■ **EXTRAIT CHOISI**:

Tout en faisant le constat d'une rémunération des contrôleurs français globalement inférieure à celle de leurs principaux homologues en Europe, la DGAC a toutefois mis en garde le rapporteur sur les limites liées à ces comparaisons européennes : « les comparaisons sont toutefois délicates, les données fournies sur ce sujet étant peu précises et les règles de retenues de charges sociales et ou de déductions d'impôts, aussi complexes que diverses. Pour autant, il semble possible d'affirmer que les rémunérations des autres contrôleurs européens sont sensiblement plus élevées que celle des contrôleurs français »27(*).
Ce constat se retrouve dans les indicateurs utilisés par Eurocontrol, et notamment celui du coût d'emploi par heure de contrôle. D'après les données les plus récentes, datant de 2022, le coût d'une heure de contrôle en France s'élevait ainsi à 130 euros, soit un montant légèrement inférieur à la moyenne européenne (133 euros) et surtout nettement en dessous des niveaux atteints au centre de Maastricht (328 euros), en Allemagne (243 euros), en Suisse (229 euros), en Belgique (178 euros), en Autriche (177 euros), en Espagne (163 euros), au Royaume-Uni (158 euros) ou encore en Italie (153 euros).

■ **INFORMATIONS AFFICHÉES**:
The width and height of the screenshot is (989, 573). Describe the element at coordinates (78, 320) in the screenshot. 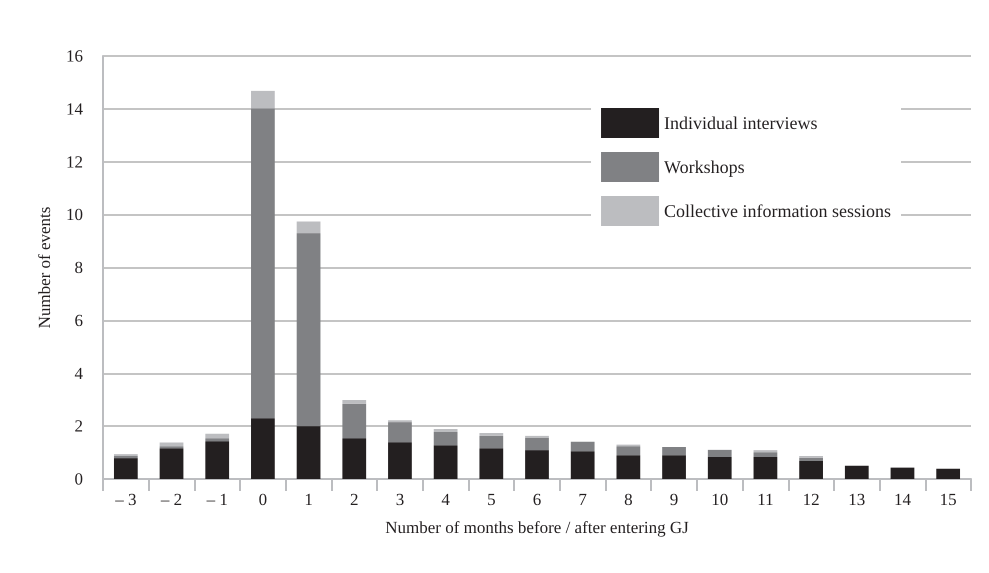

■ **CONSIGNES DE TRAVAIL**:
**A.** Quels pays l'extrait sur la rémunération des contrôleurs aériens nomme-t-il ?
**B.** Citez le passage de l'extrait sur la rémunération des contrôleurs aériens qui va de « Ce constat se » jusqu'à « Italie (153 euros). ».
Vous n'aurez pas besoin du matériel pour répondre.

■ **RÉPONSES NUMÉROTÉES**:
**A.** France, Allemagne, Suisse, Belgique, Autriche, Espagne, Royaume-Uni, Italie

**B.**
Ce constat se retrouve dans les indicateurs utilisés par Eurocontrol, et notamment celui du coût d'emploi par heure de contrôle. D'après les données les plus récentes, datant de 2022, le coût d'une heure de contrôle en France s'élevait ainsi à 130 euros, soit un montant légèrement inférieur à la moyenne européenne (133 euros) et surtout nettement en dessous des niveaux atteints au centre de Maastricht (328 euros), en Allemagne (243 euros), en Suisse (229 euros), en Belgique (178 euros), en Autriche (177 euros), en Espagne (163 euros), au Royaume-Uni (158 euros) ou encore en Italie (153 euros).